The NYT has a good article on gold farmers in MMORPG. The pay is $1.25 for 100 gold (in World of Warcraft) which works out to $0.30 an hour. The thing that I was surprised and pleased to learn is that the farmers do enjoy their work, in some way at least:
At the end of almost any working day or night in a Chinese gaming workshop, workers can be found playing the same game they have been playing for the last 12 hours, and to some extent gold-farm operators depend on it. The game is too complex for the bosses to learn it all themselves; they need their workers to be players — to find out all the tricks and shortcuts, to train themselves and to train one another. “When I was a worker,” Fan Yangwen, who is now 21 and in Donghua’s main office providing technical support, told me, “I loved to play because when I was playing, I was learning.” But learning to play or learning to work? I asked. Fan shrugged. “Both.”

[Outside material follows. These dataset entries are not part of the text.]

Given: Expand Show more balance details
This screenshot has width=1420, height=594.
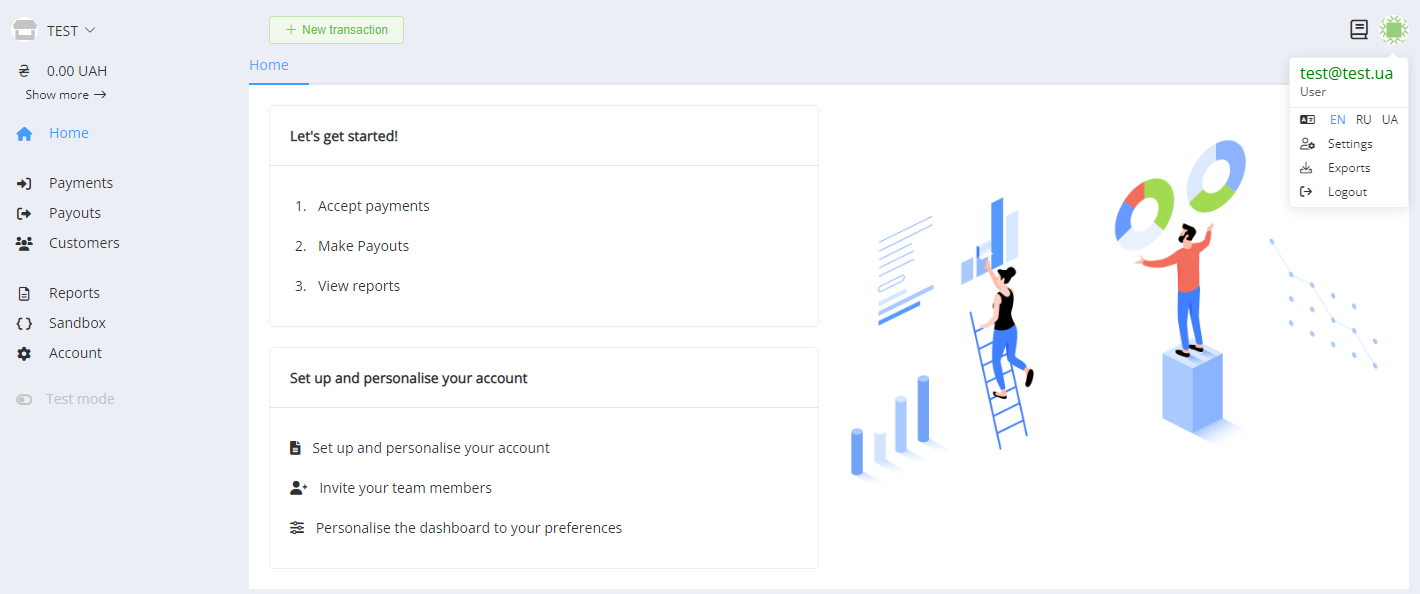Looking at the screenshot, I should coord(65,95).
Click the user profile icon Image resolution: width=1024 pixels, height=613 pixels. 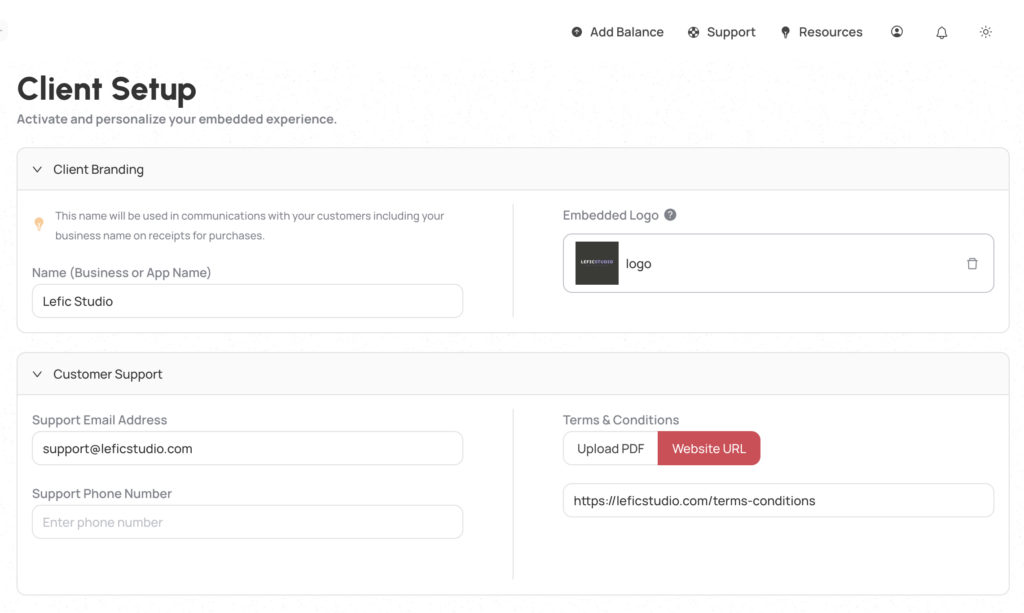pyautogui.click(x=897, y=32)
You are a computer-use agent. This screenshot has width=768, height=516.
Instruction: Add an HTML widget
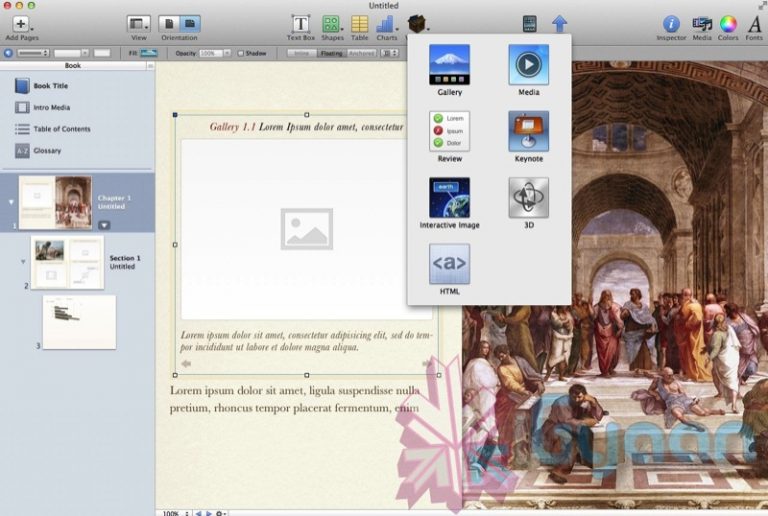tap(449, 265)
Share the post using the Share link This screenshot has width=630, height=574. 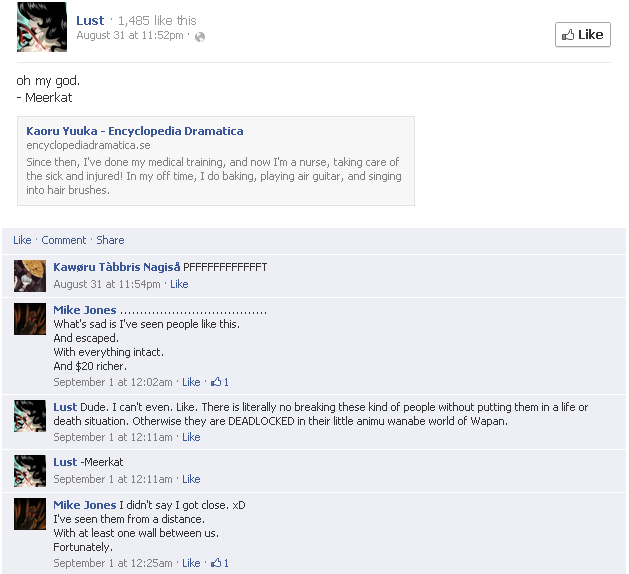110,240
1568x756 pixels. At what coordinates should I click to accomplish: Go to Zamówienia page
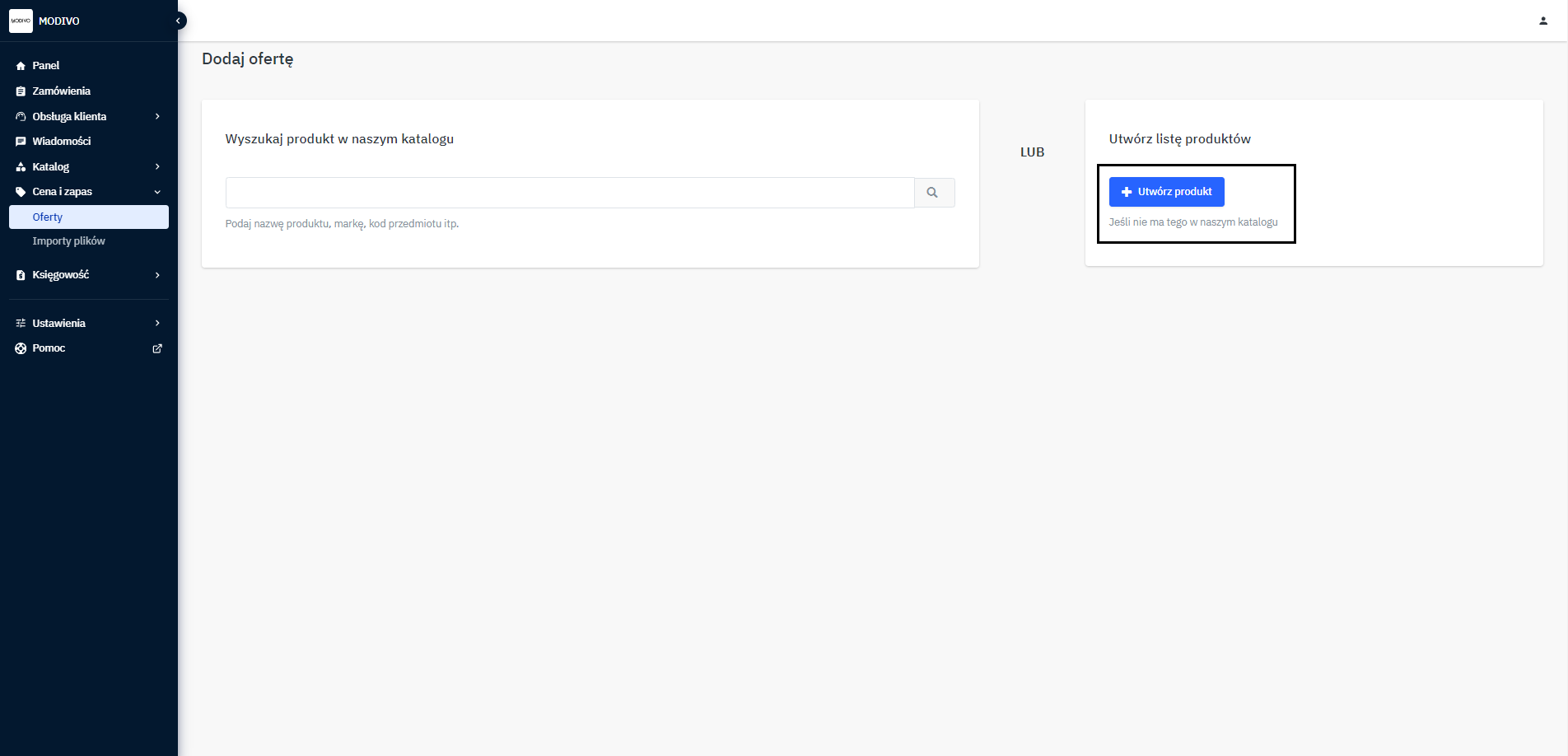tap(62, 91)
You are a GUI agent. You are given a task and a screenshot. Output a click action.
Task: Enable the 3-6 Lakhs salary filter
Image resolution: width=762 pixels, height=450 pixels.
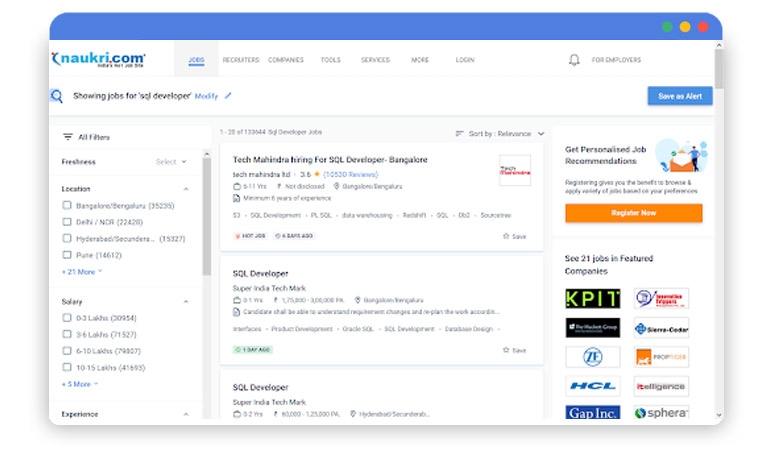click(67, 334)
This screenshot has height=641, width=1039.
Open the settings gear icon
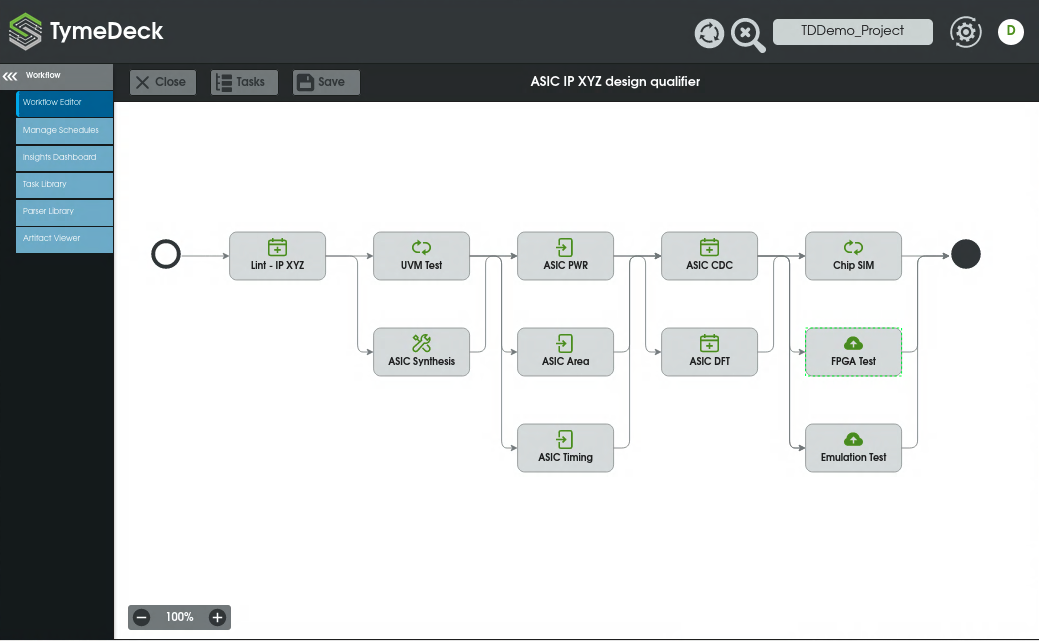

Cory Doctorow has a great short story about gold farmers.
Also in the NYT is a picture gallery (link may expire) with pictures from Alter Ego: Avatars and Their Creators by Robbie Cooper. At the BBC you can see more of the pictures, and learn about the picture at the top of this post:
Choi is a professor of public policy and law. His character Uroo Ahs buys and sells item in the game world, even when he isn't there, running on scripts he writes for her. He makes spreadsheets analysing different variables within the game and believes that using a little girl avatar helps in negotiations. So far he's amassed game items worth 150m Adena, the virtual currency in the game.